Collected data:
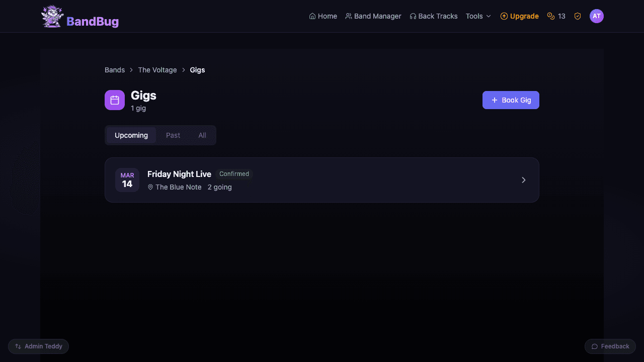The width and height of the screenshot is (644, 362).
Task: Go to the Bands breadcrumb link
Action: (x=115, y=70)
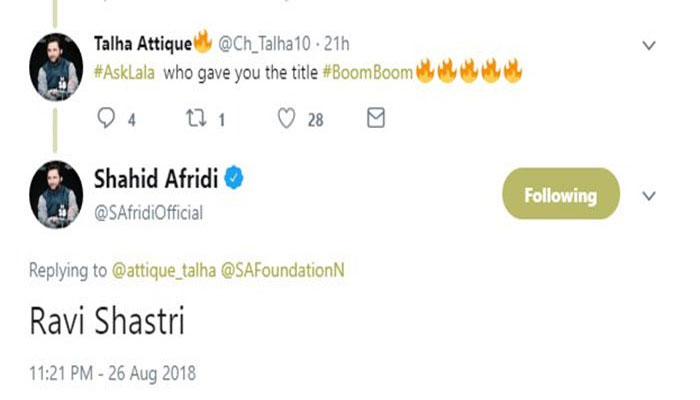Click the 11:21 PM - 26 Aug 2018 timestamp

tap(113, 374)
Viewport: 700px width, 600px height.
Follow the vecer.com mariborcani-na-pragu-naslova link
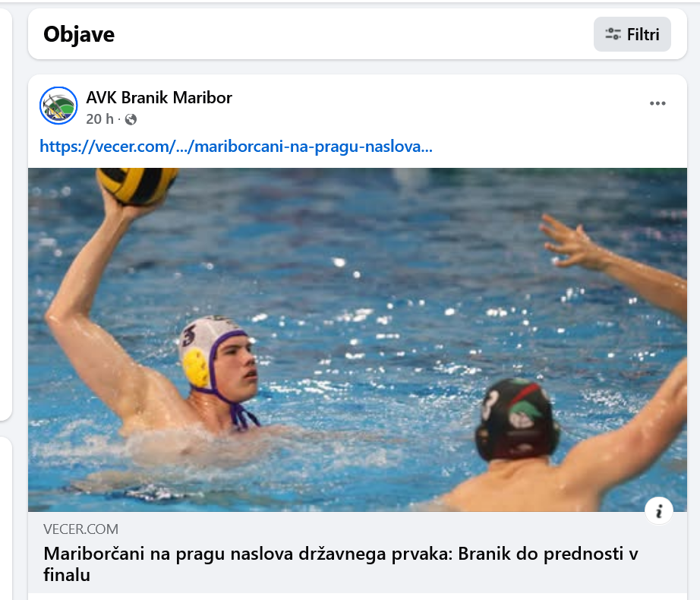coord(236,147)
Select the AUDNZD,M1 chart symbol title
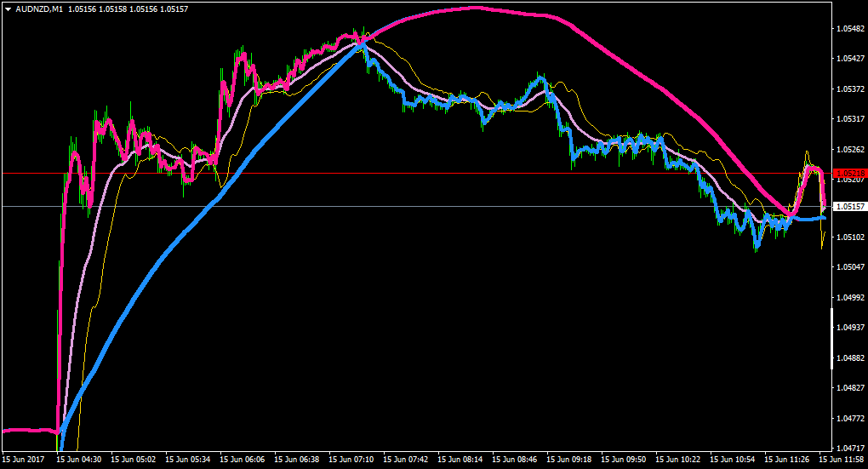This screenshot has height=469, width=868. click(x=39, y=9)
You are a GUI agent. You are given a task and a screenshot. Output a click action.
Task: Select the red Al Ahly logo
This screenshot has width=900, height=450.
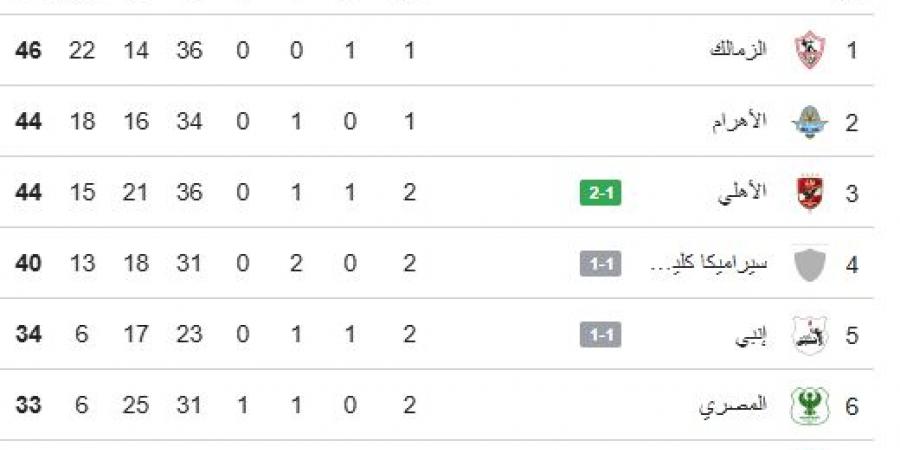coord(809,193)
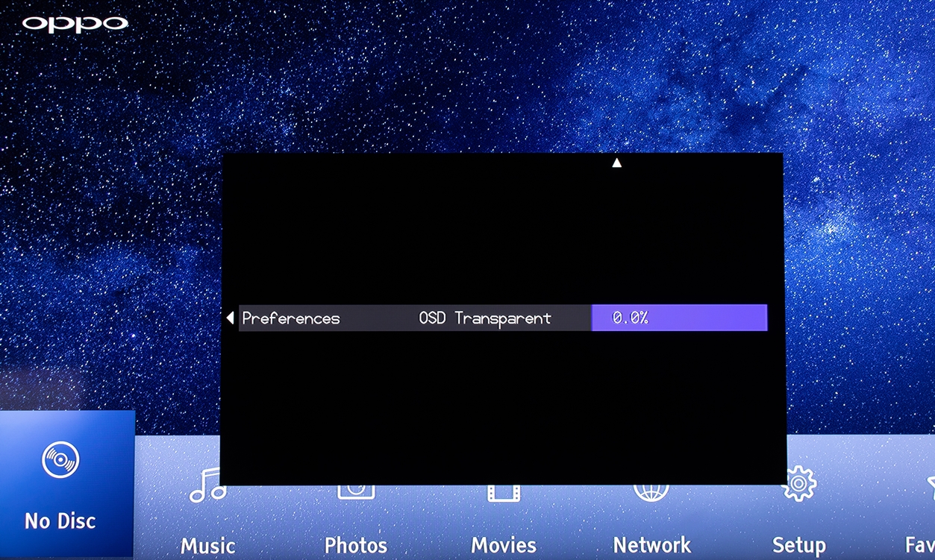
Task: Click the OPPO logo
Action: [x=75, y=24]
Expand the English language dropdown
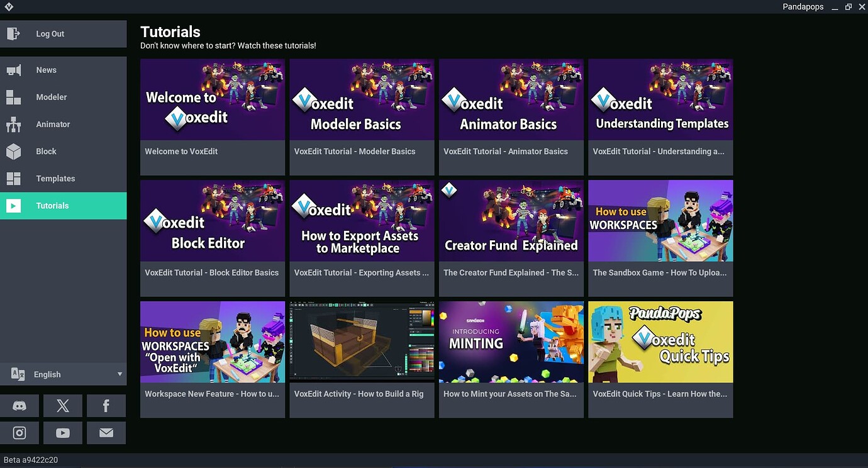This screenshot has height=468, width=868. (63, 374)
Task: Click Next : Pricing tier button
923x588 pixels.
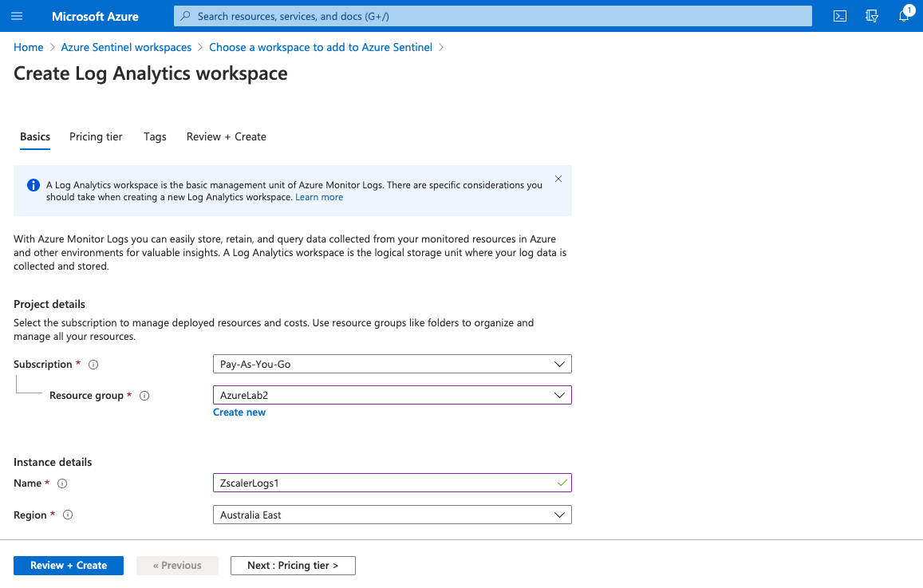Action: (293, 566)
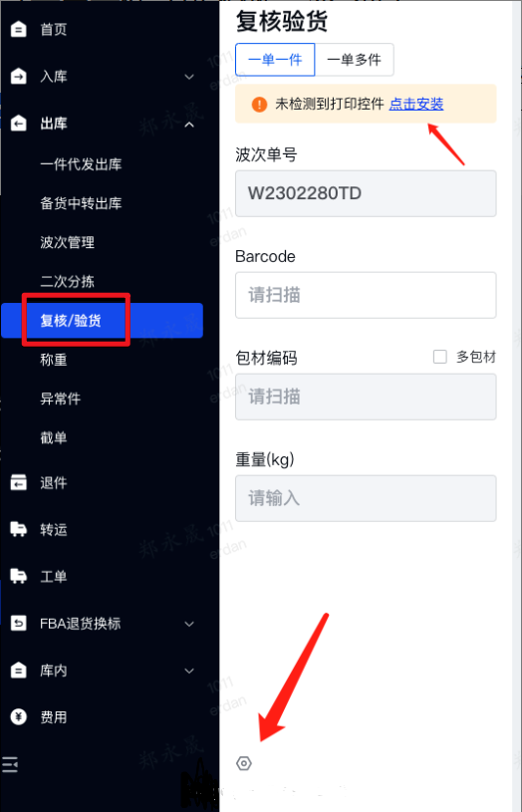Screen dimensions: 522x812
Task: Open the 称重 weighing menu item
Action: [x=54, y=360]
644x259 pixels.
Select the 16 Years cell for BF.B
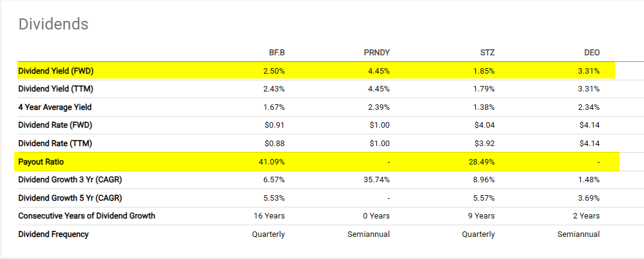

* _Your assignment_:
Reproduce the lines from the one with "Viewport: 700px width, 600px height." through the end of the data, keeping both end lines, adding nothing, and dropping any pictures.

* _Solution to the problem_:
Viewport: 700px width, 600px height.
Follow the vecer.com mariborcani-na-pragu-naslova link
coord(236,147)
Select the AUDNZD,M1 chart symbol title
This screenshot has height=469, width=868. click(x=39, y=9)
You are a GUI agent. You are given a task and a screenshot. Output a click action.
Task: Select the red Al Ahly logo
This screenshot has width=900, height=450.
coord(809,193)
Task: Click the OPPO logo
Action: [x=75, y=24]
Expand the English language dropdown
This screenshot has height=468, width=868. (63, 374)
Task: Click Next : Pricing tier button
923x588 pixels.
Action: (293, 566)
Screen dimensions: 522x812
Task: Open the 称重 weighing menu item
Action: [x=54, y=360]
644x259 pixels.
Select the 16 Years cell for BF.B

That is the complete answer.